**Using the information:**
- A) In the Herm Gilliam profile, condense the section that begins "Career history" into one brief sentence that keeps every team and its years.
- B) Print the part of the Herm Gilliam profile from "Herm Gilliam" to "in (1.91 m)" word for word.

== Excerpt ==

Herm Gilliam

Personal information
- Born: April 5, 1946 Winston-Salem, North Carolina, U.S.
- Died: April 16, 2005 (aged 58) Salem, Oregon, U.S.
- Listed height: 6 ft 3 in (1.91 m)
- Listed weight: 190 lb (86 kg)

Career information
- High school: Atkins (Winston-Salem, North Carolina)
- College: Purdue (1966–1969)
- NBA draft: 1969: 1st round, 8th overall pick
- Drafted by: Cincinnati Royals
- Playing career: 1969–1977
- Position: Shooting guard / point guard
- Number: 30, 9, 3

Career history
- 1969–1970: Cincinnati Royals
- 1970–1971: Buffalo Braves
- 1971–1975: Atlanta Hawks
- 1975–1976: Seattle SuperSonics
- 1976–1977: Portland Trail Blazers

Career highlights
- NBA champion (1977);

Career statistics
- Points: 6,252 (10.8 ppg)
- Rebounds: 2,175 (3.8 rpg)

===
== Data under study ==

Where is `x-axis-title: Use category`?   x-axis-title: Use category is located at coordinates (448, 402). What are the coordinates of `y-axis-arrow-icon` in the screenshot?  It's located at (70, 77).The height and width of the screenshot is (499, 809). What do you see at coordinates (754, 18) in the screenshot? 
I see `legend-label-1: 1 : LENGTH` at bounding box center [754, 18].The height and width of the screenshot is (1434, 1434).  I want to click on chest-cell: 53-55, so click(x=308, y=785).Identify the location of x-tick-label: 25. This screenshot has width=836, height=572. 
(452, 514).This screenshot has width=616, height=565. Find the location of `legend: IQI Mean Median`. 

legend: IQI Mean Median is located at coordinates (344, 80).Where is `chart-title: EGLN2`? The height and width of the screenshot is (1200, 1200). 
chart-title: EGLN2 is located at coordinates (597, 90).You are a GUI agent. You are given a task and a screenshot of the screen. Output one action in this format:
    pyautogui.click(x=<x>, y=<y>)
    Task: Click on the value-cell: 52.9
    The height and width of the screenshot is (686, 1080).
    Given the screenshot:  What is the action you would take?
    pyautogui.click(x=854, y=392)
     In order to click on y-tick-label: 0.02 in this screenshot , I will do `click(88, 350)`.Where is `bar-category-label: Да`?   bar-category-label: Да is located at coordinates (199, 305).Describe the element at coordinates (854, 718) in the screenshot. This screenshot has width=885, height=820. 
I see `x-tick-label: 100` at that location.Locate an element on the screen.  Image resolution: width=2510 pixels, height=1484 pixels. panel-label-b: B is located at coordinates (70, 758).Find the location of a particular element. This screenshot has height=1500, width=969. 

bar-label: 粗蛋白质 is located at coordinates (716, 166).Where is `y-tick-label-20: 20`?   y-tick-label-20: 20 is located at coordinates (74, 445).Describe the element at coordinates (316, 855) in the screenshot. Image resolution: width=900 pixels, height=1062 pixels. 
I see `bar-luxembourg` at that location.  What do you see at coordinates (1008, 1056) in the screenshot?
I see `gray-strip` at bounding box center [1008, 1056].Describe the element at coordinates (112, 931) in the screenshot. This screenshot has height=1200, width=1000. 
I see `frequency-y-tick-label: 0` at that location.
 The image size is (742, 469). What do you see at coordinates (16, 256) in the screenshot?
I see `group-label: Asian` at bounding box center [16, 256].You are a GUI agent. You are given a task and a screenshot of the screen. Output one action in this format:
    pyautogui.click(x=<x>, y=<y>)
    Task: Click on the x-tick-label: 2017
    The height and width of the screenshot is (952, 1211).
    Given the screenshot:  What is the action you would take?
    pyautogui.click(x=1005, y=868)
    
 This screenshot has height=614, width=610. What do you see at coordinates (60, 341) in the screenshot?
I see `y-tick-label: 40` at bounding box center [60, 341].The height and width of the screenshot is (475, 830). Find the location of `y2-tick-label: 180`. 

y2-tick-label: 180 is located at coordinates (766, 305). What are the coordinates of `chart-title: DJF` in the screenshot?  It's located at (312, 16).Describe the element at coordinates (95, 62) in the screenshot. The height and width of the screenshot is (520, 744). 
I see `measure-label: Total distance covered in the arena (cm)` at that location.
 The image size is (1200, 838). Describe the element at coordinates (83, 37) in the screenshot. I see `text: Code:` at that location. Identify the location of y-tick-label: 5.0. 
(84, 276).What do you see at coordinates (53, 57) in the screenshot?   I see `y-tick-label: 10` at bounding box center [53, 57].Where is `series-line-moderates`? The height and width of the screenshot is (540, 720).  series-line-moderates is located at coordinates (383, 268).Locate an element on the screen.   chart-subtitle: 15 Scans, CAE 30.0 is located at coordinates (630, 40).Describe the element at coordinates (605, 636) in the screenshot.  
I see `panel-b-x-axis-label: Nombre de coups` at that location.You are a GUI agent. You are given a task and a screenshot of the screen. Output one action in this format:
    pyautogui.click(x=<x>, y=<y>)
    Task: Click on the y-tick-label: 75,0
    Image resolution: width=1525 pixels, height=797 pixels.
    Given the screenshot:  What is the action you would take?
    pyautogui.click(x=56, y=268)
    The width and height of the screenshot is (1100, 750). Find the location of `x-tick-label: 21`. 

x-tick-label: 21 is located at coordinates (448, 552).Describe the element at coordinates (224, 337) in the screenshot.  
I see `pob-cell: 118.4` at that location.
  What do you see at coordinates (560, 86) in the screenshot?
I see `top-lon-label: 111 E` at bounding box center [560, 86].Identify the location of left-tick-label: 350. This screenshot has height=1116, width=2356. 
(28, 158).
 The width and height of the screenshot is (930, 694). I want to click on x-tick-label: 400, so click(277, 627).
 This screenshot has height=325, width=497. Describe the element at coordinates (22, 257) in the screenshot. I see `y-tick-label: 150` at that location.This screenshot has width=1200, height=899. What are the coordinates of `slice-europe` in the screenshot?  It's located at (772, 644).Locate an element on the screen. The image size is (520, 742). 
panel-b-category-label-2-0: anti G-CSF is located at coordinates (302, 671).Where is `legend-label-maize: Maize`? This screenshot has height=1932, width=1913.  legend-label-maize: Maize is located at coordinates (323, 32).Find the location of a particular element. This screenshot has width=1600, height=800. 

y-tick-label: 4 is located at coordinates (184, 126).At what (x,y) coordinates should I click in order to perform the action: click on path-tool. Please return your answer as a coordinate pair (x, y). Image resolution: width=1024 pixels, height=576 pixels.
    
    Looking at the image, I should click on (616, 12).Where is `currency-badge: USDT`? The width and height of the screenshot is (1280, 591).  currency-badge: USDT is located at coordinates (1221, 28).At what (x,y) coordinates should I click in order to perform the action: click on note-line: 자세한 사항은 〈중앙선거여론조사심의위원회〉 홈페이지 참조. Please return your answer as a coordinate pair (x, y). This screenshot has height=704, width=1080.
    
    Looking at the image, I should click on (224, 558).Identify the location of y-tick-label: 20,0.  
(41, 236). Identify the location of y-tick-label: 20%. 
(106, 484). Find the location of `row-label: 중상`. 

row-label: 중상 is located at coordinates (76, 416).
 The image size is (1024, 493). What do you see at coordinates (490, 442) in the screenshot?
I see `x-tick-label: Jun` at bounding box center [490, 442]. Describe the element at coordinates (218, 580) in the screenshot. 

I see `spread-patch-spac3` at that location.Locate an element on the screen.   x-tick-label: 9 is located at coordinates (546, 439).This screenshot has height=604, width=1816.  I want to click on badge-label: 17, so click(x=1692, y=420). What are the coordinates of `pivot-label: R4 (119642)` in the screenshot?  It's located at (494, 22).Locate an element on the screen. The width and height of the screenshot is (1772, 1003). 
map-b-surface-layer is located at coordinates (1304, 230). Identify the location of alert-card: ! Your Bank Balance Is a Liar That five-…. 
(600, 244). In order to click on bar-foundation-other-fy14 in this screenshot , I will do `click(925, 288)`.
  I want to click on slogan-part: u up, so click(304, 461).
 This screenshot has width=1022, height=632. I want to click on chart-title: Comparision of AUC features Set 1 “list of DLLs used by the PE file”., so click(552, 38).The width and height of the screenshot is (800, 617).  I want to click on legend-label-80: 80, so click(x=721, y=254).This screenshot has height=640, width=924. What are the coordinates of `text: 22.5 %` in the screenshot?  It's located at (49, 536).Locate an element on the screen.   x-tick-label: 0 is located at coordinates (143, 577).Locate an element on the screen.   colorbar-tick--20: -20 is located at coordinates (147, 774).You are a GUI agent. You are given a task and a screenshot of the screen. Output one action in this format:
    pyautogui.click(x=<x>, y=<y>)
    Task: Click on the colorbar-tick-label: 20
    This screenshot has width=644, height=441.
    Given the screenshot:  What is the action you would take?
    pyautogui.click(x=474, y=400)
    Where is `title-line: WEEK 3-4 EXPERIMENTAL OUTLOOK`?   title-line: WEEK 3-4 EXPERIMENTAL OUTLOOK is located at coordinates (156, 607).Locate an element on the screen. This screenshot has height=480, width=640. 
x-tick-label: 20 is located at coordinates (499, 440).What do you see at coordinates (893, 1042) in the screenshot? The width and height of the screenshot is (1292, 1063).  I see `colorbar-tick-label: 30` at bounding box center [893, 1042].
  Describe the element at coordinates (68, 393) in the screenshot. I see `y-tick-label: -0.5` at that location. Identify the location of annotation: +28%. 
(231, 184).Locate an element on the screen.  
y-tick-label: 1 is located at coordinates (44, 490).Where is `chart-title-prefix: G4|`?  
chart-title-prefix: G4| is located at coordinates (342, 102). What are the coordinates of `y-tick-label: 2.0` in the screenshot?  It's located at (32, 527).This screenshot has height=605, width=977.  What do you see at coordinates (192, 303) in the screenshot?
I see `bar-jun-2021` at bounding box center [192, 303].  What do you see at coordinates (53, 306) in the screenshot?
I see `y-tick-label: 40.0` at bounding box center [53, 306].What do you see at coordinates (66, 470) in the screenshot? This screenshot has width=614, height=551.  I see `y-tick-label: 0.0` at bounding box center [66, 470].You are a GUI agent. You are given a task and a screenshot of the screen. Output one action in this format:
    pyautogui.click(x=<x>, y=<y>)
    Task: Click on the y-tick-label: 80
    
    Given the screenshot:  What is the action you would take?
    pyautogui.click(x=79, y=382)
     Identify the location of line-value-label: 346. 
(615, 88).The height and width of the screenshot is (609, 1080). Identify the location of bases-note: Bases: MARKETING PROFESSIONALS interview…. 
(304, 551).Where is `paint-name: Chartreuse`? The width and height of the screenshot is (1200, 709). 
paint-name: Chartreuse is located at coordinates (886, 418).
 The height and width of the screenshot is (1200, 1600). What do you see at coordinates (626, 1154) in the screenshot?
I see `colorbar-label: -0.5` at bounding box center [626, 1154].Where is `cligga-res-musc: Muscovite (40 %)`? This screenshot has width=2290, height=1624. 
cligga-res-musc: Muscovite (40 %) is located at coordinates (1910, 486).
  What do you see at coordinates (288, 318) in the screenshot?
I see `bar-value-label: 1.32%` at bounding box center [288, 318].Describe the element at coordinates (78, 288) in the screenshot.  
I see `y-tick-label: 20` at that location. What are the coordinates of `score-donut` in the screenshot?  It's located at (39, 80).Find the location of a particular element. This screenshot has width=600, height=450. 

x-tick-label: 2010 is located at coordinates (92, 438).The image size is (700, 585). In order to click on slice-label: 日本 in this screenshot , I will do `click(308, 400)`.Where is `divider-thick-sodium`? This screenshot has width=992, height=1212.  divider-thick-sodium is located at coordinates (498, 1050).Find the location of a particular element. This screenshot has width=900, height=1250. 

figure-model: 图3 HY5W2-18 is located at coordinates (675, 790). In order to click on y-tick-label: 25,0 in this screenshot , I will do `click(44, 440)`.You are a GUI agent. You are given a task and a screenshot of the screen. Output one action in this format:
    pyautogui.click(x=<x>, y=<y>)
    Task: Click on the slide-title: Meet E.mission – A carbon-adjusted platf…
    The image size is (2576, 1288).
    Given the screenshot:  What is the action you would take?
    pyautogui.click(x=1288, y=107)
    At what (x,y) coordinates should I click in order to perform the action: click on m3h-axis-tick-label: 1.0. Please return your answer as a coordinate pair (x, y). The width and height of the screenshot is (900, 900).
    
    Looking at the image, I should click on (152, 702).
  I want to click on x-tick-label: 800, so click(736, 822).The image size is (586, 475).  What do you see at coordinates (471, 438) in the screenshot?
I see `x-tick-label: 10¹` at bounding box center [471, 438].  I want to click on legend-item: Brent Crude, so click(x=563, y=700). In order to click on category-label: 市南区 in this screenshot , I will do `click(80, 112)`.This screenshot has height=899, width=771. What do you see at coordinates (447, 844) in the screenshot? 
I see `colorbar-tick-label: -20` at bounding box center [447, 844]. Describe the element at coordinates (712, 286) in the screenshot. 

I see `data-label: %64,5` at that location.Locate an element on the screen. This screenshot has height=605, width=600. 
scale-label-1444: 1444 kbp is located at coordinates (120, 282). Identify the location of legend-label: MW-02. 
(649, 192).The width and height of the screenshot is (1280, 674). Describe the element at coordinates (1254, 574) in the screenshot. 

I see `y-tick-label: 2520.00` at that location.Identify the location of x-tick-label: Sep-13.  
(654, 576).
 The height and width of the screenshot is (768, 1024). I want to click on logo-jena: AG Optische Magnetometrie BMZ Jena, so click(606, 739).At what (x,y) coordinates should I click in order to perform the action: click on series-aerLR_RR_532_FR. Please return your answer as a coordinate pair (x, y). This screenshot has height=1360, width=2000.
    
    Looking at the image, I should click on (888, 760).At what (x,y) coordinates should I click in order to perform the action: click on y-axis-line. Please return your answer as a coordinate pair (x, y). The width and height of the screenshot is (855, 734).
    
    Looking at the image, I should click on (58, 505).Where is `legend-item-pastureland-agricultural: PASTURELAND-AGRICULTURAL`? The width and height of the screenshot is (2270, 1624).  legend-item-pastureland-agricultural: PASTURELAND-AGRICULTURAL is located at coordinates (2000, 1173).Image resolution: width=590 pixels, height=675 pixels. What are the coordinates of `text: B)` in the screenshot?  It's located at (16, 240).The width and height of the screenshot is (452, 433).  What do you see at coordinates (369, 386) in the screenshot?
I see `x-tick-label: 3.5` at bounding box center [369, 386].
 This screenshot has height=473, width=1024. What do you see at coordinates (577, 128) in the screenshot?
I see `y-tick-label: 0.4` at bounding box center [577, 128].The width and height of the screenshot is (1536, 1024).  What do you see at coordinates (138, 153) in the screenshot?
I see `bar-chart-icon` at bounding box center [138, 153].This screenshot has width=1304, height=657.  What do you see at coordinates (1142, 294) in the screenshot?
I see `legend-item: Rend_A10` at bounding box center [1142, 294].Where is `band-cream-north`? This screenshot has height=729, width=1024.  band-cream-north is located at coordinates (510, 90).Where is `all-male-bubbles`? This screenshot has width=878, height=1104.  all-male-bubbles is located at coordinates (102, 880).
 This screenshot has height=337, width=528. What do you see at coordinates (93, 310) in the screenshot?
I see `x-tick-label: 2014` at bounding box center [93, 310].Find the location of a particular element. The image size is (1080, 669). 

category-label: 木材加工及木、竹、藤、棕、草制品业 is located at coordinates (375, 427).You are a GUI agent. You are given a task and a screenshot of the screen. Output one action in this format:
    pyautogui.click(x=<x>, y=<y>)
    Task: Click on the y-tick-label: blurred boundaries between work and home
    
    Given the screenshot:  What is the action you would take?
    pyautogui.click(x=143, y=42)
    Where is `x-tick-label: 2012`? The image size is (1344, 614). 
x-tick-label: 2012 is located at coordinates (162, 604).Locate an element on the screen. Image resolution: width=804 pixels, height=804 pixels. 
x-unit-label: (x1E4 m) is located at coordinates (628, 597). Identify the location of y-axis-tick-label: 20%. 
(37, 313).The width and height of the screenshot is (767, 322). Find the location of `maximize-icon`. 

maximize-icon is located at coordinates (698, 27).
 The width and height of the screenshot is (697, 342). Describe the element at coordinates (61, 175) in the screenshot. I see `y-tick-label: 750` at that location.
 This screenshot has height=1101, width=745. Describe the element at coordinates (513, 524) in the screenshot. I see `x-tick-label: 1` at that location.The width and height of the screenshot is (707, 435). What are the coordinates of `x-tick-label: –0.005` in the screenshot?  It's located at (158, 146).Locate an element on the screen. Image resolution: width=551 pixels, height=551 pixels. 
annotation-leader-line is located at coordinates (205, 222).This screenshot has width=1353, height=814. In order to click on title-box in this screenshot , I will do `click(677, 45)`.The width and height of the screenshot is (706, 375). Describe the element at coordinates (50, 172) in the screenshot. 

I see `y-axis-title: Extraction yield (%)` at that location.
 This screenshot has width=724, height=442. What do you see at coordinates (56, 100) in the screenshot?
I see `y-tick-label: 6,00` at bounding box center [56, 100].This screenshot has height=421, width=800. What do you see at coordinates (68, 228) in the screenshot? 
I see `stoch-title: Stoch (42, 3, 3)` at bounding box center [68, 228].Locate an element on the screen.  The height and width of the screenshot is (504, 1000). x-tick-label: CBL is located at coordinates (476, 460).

===

**Outputs for the tasks:**
- A) Gilliam played for the Cincinnati Royals (1969–1970), Buffalo Braves (1970–1971), Atlanta Hawks (1971–1975), Seattle SuperSonics (1975–1976) and Portland Trail Blazers (1976–1977).

- B)
Herm Gilliam

Personal information
- Born: April 5, 1946 Winston-Salem, North Carolina, U.S.
- Died: April 16, 2005 (aged 58) Salem, Oregon, U.S.
- Listed height: 6 ft 3 in (1.91 m)